Moses-support Digest, Vol 87, Issue 60

Send Moses-support mailing list submissions to
moses-support@mit.edu

To subscribe or unsubscribe via the World Wide Web, visit
http://mailman.mit.edu/mailman/listinfo/moses-support
or, via email, send a message with subject or body 'help' to
moses-support-request@mit.edu

You can reach the person managing the list at
moses-support-owner@mit.edu

When replying, please edit your Subject line so it is more specific
than "Re: Contents of Moses-support digest..."


Today's Topics:

1. Difference between lexical reordering and distortion? (Andrew)
2. Re: EMS MML IndexError: list index out of range (jian zhang)

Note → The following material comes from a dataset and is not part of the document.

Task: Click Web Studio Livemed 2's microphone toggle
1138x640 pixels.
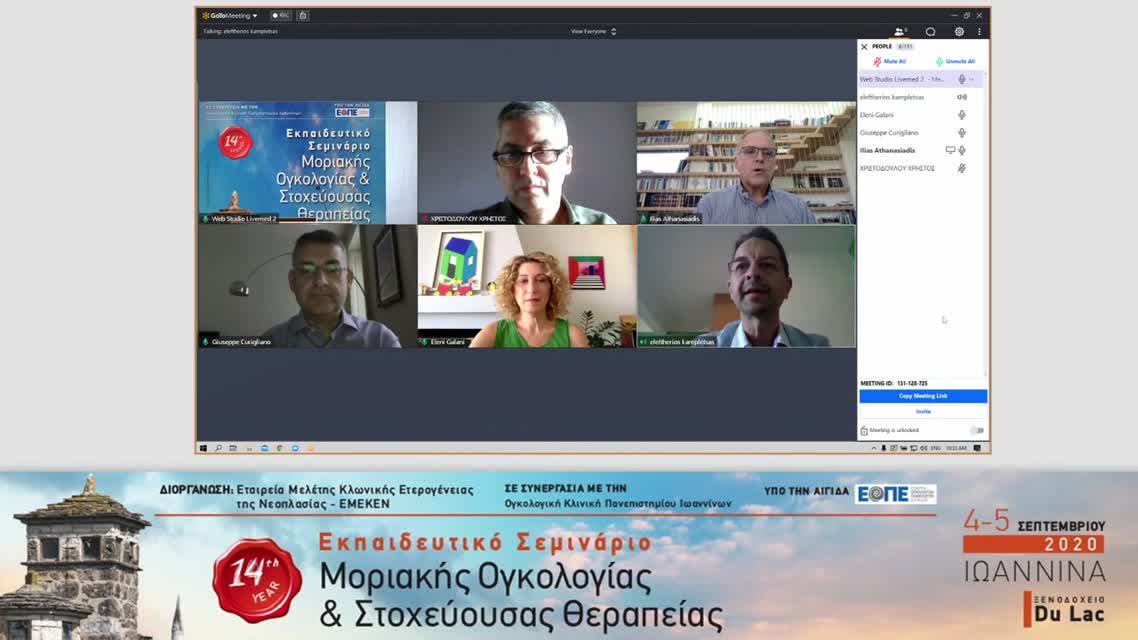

----------------------------------------------------------------------

Message: 1
Date: Mon, 27 Jan 2014 05:04:05 +0900
From: Andrew <ravenyj@hotmail.com>
Subject: [Moses-support] Difference between lexical reordering and
distortion?
To: "moses-support@mit.edu" <moses-support@mit.edu>
Message-ID: <BLU171-W1EC296943B760F760B812B2A30@phx.gbl>
Content-Type: text/plain; charset="iso-2022-jp"

Hi,
in the tutorial (http://www.statmt.org/moses/?n=Moses.Tutorial),
distortion model is said to be responsible for the reordering of the input,
but in moses.ini file, there are separate weights for lexical reordering and distortion model.
So I was wondering how they are different.
Thank you in advance for your help.
-------------- next part --------------
An HTML attachment was scrubbed...
URL: http://mailman.mit.edu/mailman/private/moses-support/attachments/20140127/bb487783/attachment-0001.htm

------------------------------

Message: 2
Date: Mon, 27 Jan 2014 00:14:32 +0000
From: jian zhang <jianzhang09@gmail.com>
Subject: Re: [Moses-support] EMS MML IndexError: list index out of
range
To: Barry Haddow <bhaddow@staffmail.ed.ac.uk>
Cc: moses-support@mit.edu
Message-ID:
<CALA=z0C1tUaX6FOesEh8ZGh0pu+qhr51ZUPyD8Xd6H2+XCOhAg@mail.gmail.com>
Content-Type: text/plain; charset="iso-8859-1"

Hi Barry,

The domains.1 file contains correct line numbers, however, the file names
(news and other) are suspect.

My [CORPUS] has defined
[CORPUS:in]
clean-stem = $training-in-domain-corpus
[CORPUS:out]
clean-stem = $training-out-domain-corpus

and before it, there are

input-extension = fr
output-extension = en
$training-in-domain-corpus = /home/corpus/in-domain-fr-en/news.fr-en.tc.cl
$training-out-domain-corpus = /home/corpus/out-domain-fr-en/
other.fr-en.tc.cl

However, when running TRAINING_mml-score.1, first the $FILTER_DOMAIN loads
the filtering domain name and "out" is loaded (defined at
mml-filter-corpora = out), then checks the available domains from domains.1
file at the next while (<DOMAIN>) {...} loop, where news and other are
loaded. Since the domain names are not matched between available domains
and filtering domains and caused $DOMAIN_FILTERED{$line_number} is null all
the time. The result is subroutine check_sentence_filtered always returns
false and a sentence will be always in domain (score 99999).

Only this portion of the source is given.